§ **PASSAGE**
───

I’ve been the target of these people for almost 20 years, ever since I first used a white cane. I have a lot of stories and wisdom to share.
This is my guide to the six most common types of unsolicited sighted helpers: the simple question asker, the random information provider, the distance shooter, the clinger, the grabber, and the panic screamer. As you and I both know, the provision of unrequested help is endless. And therefore, so is the threat of it coming at any moment. The information is useless, the assumptions are condescending, and the whole thing is exhausting. So I’m going to tell you how I deal with these six types efficiently while also trying to have a good time along the way because we deserve that. Hopefully this will provide a jumping-off point for your own ideas about how you might respond to these unwelcome intruders.
1. The Simple Question Asker
Let’s start with the most basic type: the person who just walks up and asks if you need help finding something. Many times a brief, “No thanks” will do the trick. But for whatever reason, many sighted people seem uncomfortable directly asking whether you need help, or asserting that they believe they can provide that help. Their questions when they approach you will beat around the bush.
“Which way are you headed, sir?” I give them a small smile and say, “This way,” pointing straight ahead in the direction I’m walking. They usually either leave or continue the conversation knowing that there’s a possibility of me messing with them a little. A lot of people chuckle at themselves. If they do, I know I may have just met a teachable new friend.
Another variant. Just after law school, I worked in lower Manhattan. Every day, I walked from a subway station down the street to where the courthouses are. I wore a suit, carried a briefcase, and walked among many other besuited briefcase carriers. Occasionally, one of them would ask me, “Where are you going sir?”
The answer: “Work. Where are you going?” Again, fun people will get it and laugh at themselves. Maybe even join the joke, saying, “Me too. What are the odds?” I give myself full permission to let everyone who isn’t fun go on their confused and/or annoyed way. They’ll be fine.
The idea is this: if they don’t directly ask whether I want them to help me get somewhere, I directly answer whatever evasive question they asked instead. Since we both know what they were actually asking, my unexpected answer provides an opportunity for them to reflect on their discomfort. And my readiness to engage in some light verbal jousting can clue them in that I’m not really in need. Some hypothetical examples:
Q: How can I help?
A: That depends. What would you say are your strongest skills?
Q: What are you looking for, sir?
A: Oh, I can’t actually look for things. You see, I’m blind. That’s why I have this cane.
Q: What do you need, boss?
A: (suddenly emotional) Now that you ask, I think the honest answer is… love.
2. The Random Information Provider
This is the person, usually a man, who, with no prelude, spontaneously says directional information at me as they walk by. Something like, “You just crossed 93rd Street, and you’re heading downtown on Broadway.”
Truthfully, I just thank these people politely and move on. They tend to stop bothering me after that since, I assume, they believe they have done their good deed for the day.

───

§ **INFORMATION PROVIDED**
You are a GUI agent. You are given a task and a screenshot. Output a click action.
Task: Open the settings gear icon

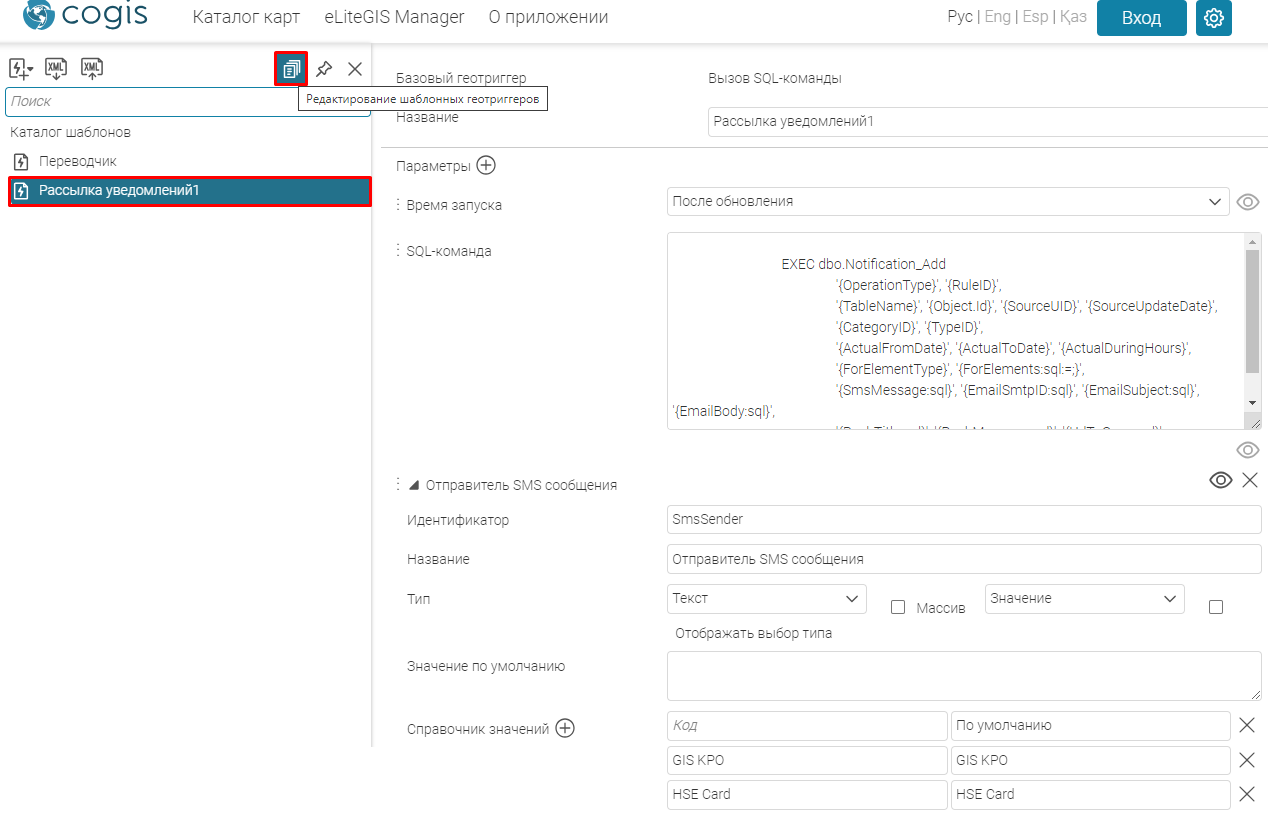[x=1214, y=18]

───

§ **PROBLEMS AND TASKS**
A. Reproduce the passage from "A: Oh, I can’t" to "answer is… love.".
B. Name every type of unsolicited sighted helper that the passage lists in its guide.
The lines above come from a separate source and are unrelated to the passage.

§ **THE REPLIES**
A.
A: Oh, I can’t actually look for things. You see, I’m blind. That’s why I have this cane.
Q: What do you need, boss?
A: (suddenly emotional) Now that you ask, I think the honest answer is… love.

B.
- the simple question asker
- the random information provider
- the distance shooter
- the clinger
- the grabber
- the panic screamer